▸ EXERCISE PROMPT
Only lines containing the string "computer" belong in the answer; copy all of them from the entries.

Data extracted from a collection
# # # # #

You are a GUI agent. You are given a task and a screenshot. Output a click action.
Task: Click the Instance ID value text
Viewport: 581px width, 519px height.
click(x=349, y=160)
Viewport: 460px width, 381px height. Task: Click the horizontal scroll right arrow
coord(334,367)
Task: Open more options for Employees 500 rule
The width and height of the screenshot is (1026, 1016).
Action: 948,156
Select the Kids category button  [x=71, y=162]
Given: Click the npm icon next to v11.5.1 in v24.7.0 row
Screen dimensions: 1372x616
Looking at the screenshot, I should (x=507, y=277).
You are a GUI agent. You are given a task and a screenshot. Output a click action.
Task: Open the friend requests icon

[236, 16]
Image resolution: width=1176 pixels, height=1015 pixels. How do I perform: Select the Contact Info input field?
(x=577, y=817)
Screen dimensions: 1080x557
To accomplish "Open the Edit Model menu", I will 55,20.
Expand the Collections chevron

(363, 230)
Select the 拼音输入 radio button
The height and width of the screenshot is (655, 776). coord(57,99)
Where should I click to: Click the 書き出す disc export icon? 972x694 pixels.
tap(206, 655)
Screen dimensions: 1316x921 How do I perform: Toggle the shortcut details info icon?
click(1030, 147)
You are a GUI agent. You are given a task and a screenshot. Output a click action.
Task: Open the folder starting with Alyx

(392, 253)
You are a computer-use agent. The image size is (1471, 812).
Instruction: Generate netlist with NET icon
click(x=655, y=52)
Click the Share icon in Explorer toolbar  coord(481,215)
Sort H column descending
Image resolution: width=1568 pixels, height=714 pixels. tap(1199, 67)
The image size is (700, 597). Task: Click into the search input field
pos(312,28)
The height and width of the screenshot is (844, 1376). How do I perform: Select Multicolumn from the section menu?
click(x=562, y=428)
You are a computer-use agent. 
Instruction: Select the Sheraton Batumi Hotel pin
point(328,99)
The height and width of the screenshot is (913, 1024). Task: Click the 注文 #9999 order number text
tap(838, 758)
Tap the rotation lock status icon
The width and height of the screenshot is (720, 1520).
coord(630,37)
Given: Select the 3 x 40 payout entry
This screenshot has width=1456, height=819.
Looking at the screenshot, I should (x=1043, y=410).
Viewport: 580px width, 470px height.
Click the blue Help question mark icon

# # # # #

▸ SOLUTION TO THIS TASK
You are a computer-use agent. The image size is (1471, 812).
You are a computer-use agent. 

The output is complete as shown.